6. The method of claim 5, wherein the expression level of at least one of the miRNAs is above or below a known standard level.

7. The method of claim 5, wherein the method comprises the steps of:

(1) Extraction of small RNA from plasma and serum samples,

(2) the nucleic acid sample is hybridized to a chip having one or more miRNA-specific probes as in SEQ ID NO. 1-10,

(3) Compare the hybridization signal with the hybridization sample.

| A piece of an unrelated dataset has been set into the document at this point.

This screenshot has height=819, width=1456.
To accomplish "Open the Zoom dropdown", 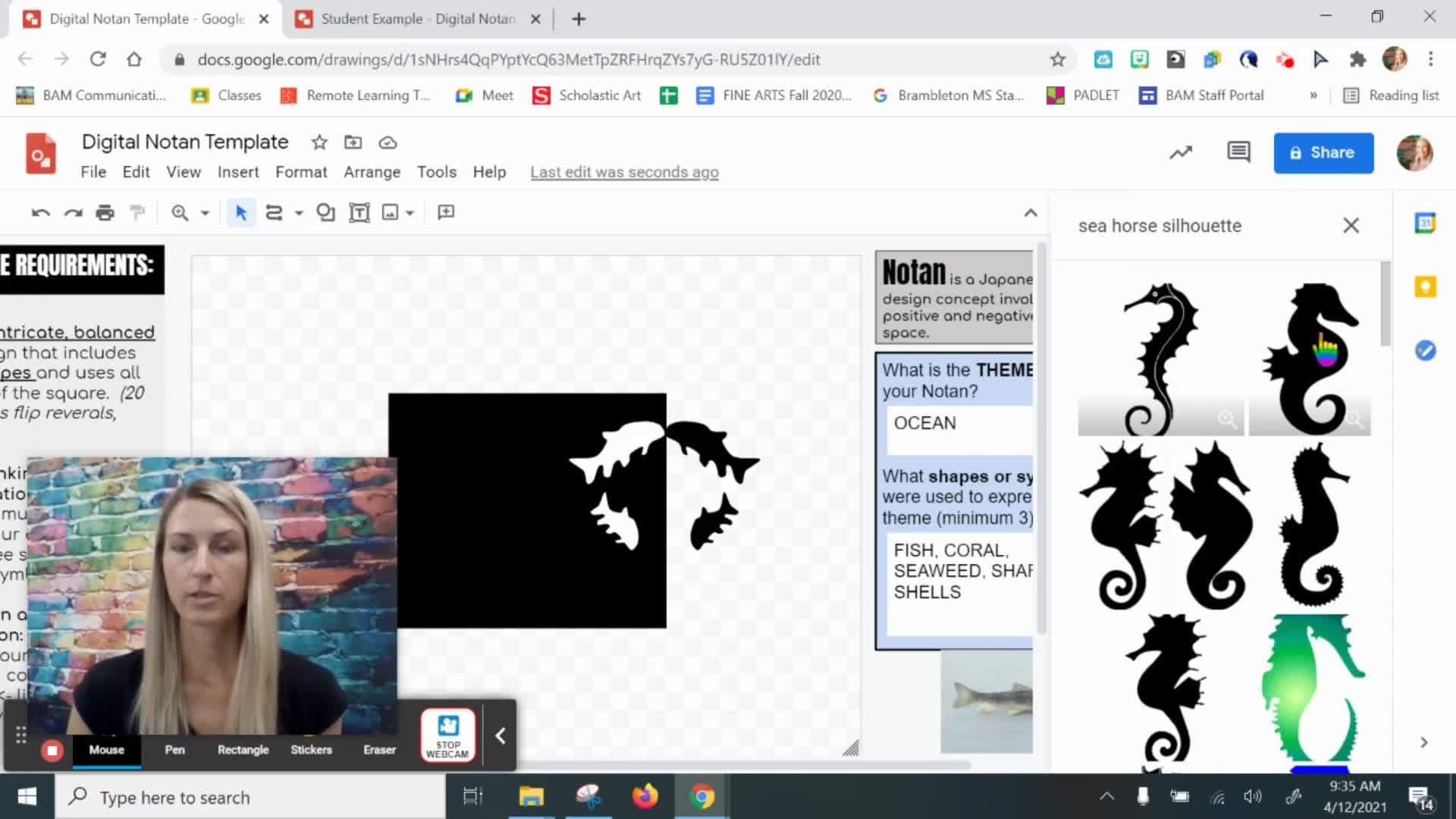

8. The method according to claim 5, wherein the statistical method is used to analyze the significance of the difference between the expression level and the standard level in the sample.

9. The method according to claim 5, wherein the statistical method comprises: miRNA expression spectrum is scored by maximum correlation degree minimum redundancy analysis for each miRNA; using a neighbor classification algorithm as a prediction engine for class determination ; eigenvalue incremental analysis and leave-one-out cross-validation optimize the number of selected miRNAs.